*TASK TO CARRY OUT*.
Please give the entries below again exactly, omitting every picture.
**** RECORDED DATA ****
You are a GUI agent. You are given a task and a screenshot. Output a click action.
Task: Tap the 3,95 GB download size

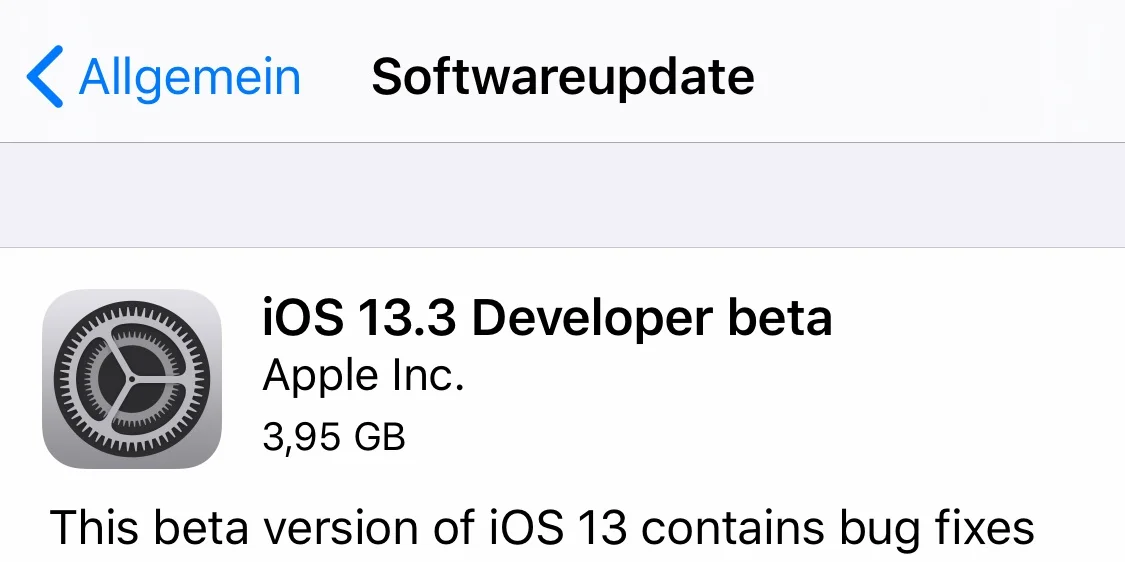click(x=334, y=437)
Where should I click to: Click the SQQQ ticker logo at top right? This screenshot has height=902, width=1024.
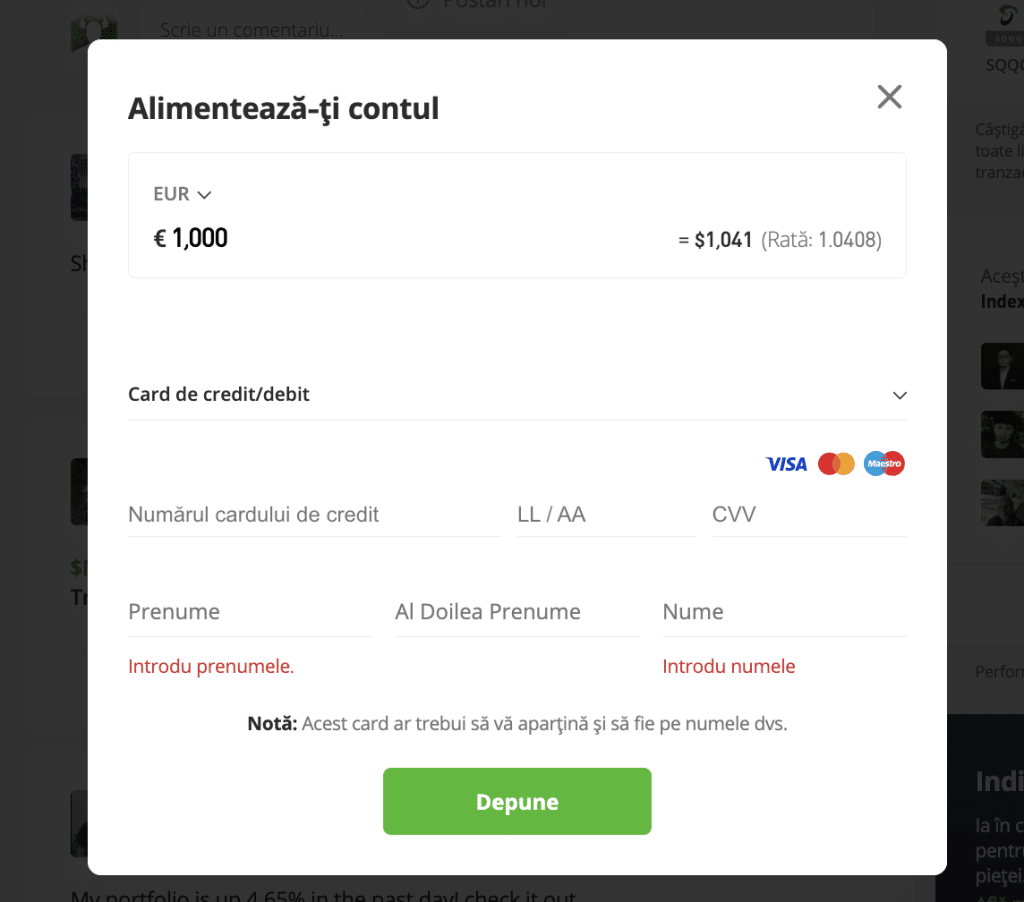point(1011,30)
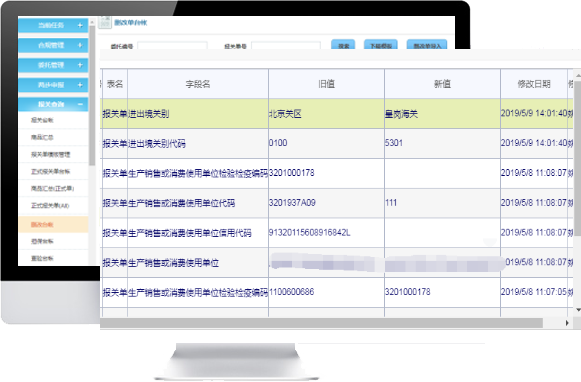581x382 pixels.
Task: Collapse the 报关查询 section minus icon
Action: [x=80, y=104]
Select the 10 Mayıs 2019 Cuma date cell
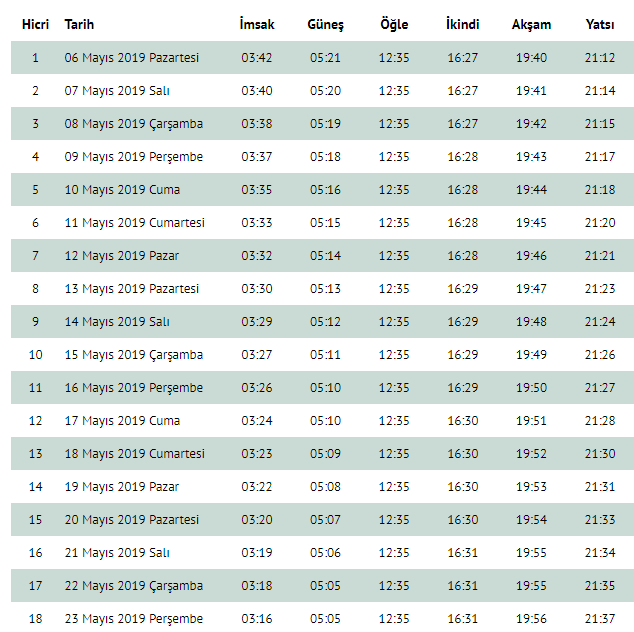The image size is (634, 632). [122, 190]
****
*YOUR RESPONSE*.
You are a GUI agent. You are given a task and a screenshot. Output a click action.
Task: Tap the 3,95 GB download size

click(x=334, y=437)
Where should I click to: Click the SQQQ ticker logo at top right? This screenshot has height=902, width=1024.
point(1011,30)
581x382 pixels.
Task: Collapse the 报关查询 section minus icon
Action: [x=80, y=104]
Select the 10 Mayıs 2019 Cuma date cell
The image size is (634, 632). [122, 190]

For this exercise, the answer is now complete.